As environmental regulatory issues have evolved and become more complex, research funded by the Almond Board’s Environmental Committee has also evolved over the last decade. The work of the environmental research program not only helps growers maintain sustainable almond production, it also helps to collect important data related to almond production, which has become the target of increasingly complex environmental regulations.
When the Environmental Committee was first formed a decade ago, the California Air Resources Board (CARB) was regulating PM10 emissions using a single study on which it based its calculations for how much PM10 dust was emitted from almond and walnut harvesting. An eight-year effort initiated by the Environmental Committee found that the actual amount of PM10 emissions was roughly a third less than the CARB number. This research effort also led to the development of techniques to reduce dust while harvesting.

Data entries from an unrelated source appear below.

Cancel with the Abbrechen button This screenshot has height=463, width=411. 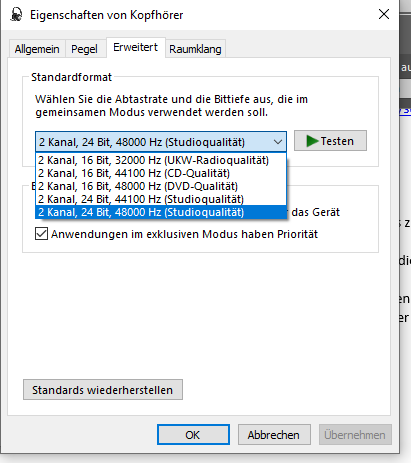(274, 435)
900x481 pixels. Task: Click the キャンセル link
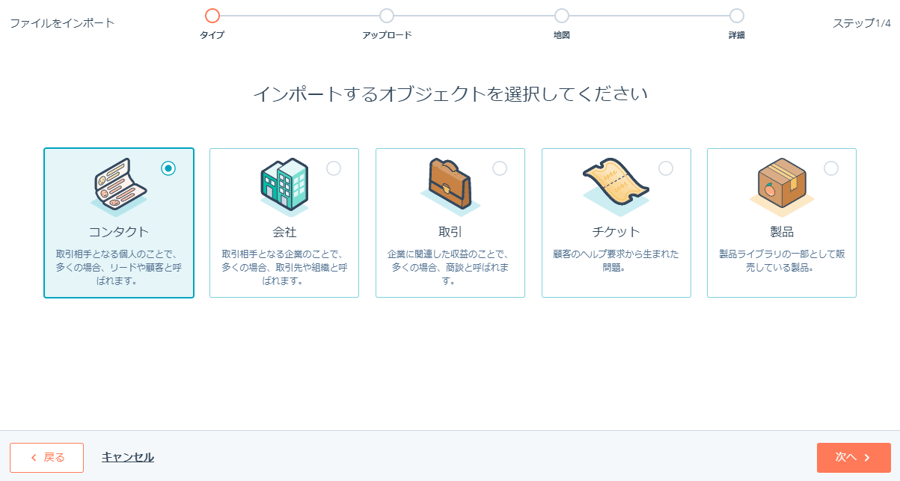coord(128,457)
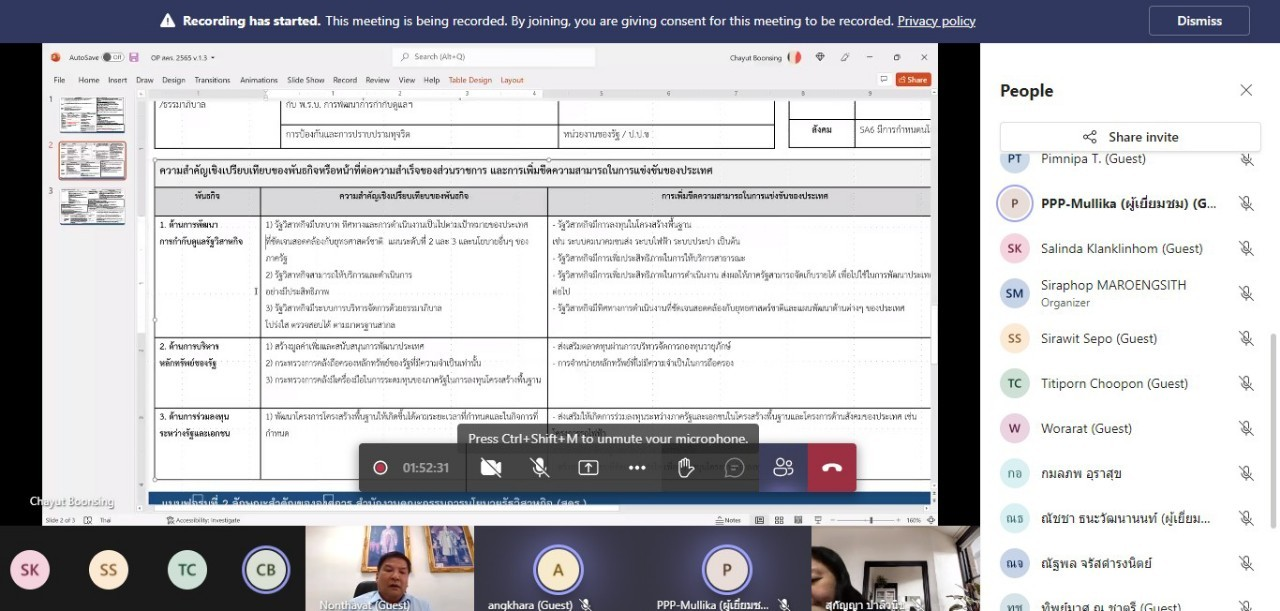Turn on the camera
This screenshot has height=611, width=1280.
[491, 468]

This research and data development continues to be critical as regulators now turn their attention to regulating PM2.5 (fine) particulate emissions in the San Joaquin Valley. Regulators have been assuming a certain percentage of the dust emitted at almond harvest is PM2.5. However, data from the PM10 work indicates that almost none of the ag dust created during harvest is that small.
When CARB developed baseline emissions for N2O, a potent greenhouse gas, there was no data for emissions from perennial crops in an irrigated system in a Mediterranean climate. As a result of recent Environmental Committee–funded studies, there now is some five years of data collected under different conditions, showing both that the N2O emissions from nitrogen fertilization are less than initially assumed and that they are very difficult to consistently reduce.
The focus of research over the next couple of years will help us gain a better understanding of nitrate movement in the root zone and below, given the lack of data in this area. Water quality regulators assume that any nitrogen not taken up by the plant is available for leaching; there is very little data showing how nitrogen best management practices actually affect the amount leached below the root zone. To obtain this data, the committee pulled together a group of researchers who know both the plant and the soil aspects of nitrogen movement, and whose work will be funded jointly by a California Department of Food and Agriculture Fertilizer Research and Education Program (CDFAFREP) grant and contributions from the ABC and Pistachio Research Board. This work is just beginning.